Pharmaceutical companies aren't the only ones doing in-kind giving. Media companies, including Philadelphia-based Comcast Corp. , contribute air time; software companies, including Redmond, Wash.-based Microsoft Corp. , donate software; and other types of companies give products and services related to what they do.

Nonprofits are happy to get such gifts, or course, but they can only use them in a limited number of ways, as opposed to money, which, if it comes in the form of an unrestricted grant, they can use however they like.

"Is that what the nonprofit sector really needs from corporations?” asked Geoffrey Brown, the executive director of Giving Institute and Giving USA Foundation. "Is it products and services, or is it really the true cash outlay?”

Cash giving by corporations is making a comeback, according to Giving In Numbers.

The report is based on a survey of 184 companies, including 63 of the largest companies in the Fortune 100. Sixty-one percent of those companies increased their cash giving last year, although 53 percent still gave less cash in 2010 than they did in 2007.

The most striking finding of the report was the disparity in giving among respondents to the survey on which it is based. In addition to the numbers cited earlier, the report said 45 percent of respondents gave less, adjusted for inflation, in 2010 than they did in 2007, while 5 percent gave the same amount and 50 percent gave more.

That shows up locally, too.

(Entries taken from a collection)
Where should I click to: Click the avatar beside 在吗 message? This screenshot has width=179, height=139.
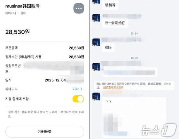pos(96,42)
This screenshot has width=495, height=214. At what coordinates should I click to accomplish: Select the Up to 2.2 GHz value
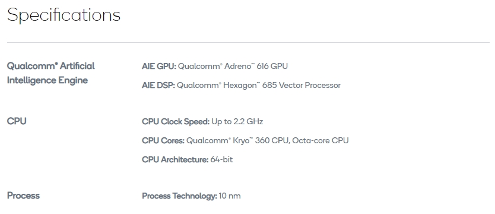[237, 122]
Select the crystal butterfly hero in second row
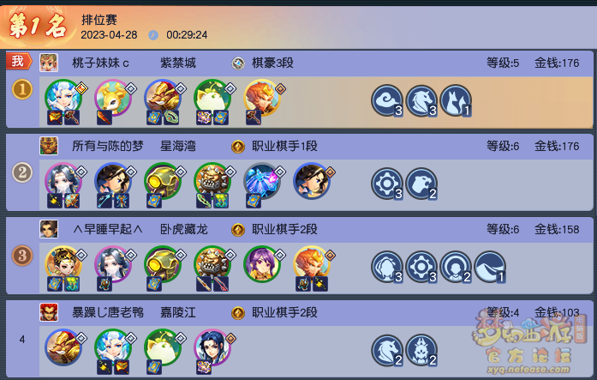 pyautogui.click(x=262, y=181)
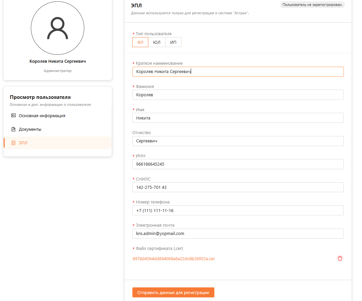Click the СНИЛС input field
Viewport: 362px width, 301px height.
(238, 187)
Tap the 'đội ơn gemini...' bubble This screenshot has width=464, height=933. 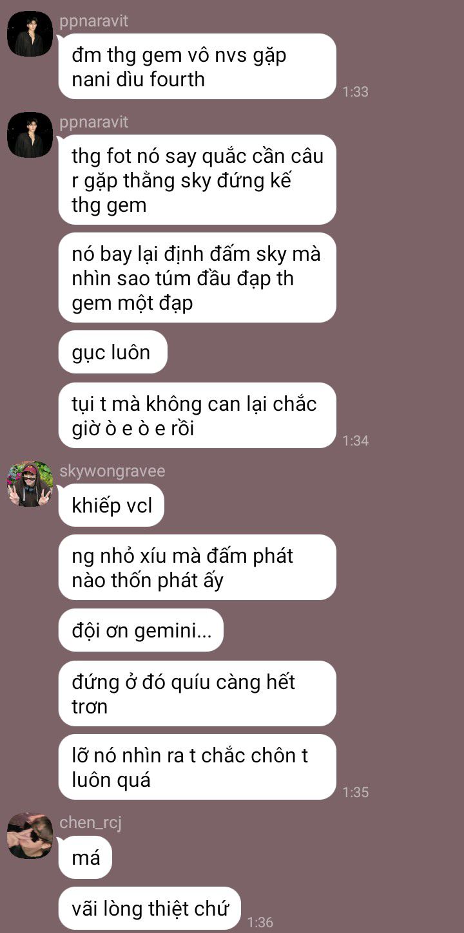pos(141,630)
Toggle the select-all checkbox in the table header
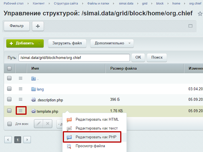Screen dimensions: 203x152 [x=9, y=68]
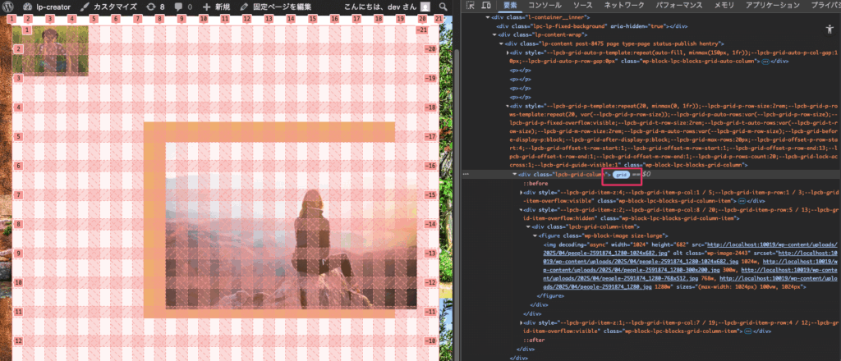Image resolution: width=841 pixels, height=361 pixels.
Task: Toggle the device toolbar icon in DevTools
Action: 484,5
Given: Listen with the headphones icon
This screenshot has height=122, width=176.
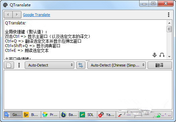Looking at the screenshot, I should pyautogui.click(x=162, y=55).
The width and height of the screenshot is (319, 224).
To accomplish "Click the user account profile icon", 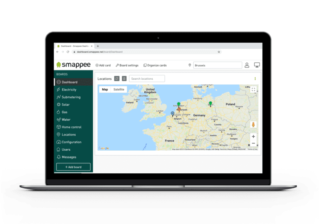I will pos(247,65).
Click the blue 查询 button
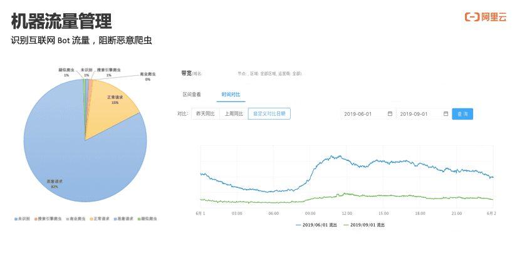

Work request 1: Translate this sentence from the corporate giving text into Spanish: "Cash giving by corporations is making a comeback, according to Giving In Numbers."
Work request 2:
Answer these questions using the corporate giving text:
(a) What does Comcast Corp. contribute?
(b) What position does Geoffrey Brown hold?
(c) How many companies were surveyed for the report?

Result 1: Las donaciones en efectivo por parte de las corporaciones están resurgiendo, según Giving In Numbers.

Result 2:
(a) Air time
(b) Executive director of Giving Institute and Giving USA Foundation
(c) 184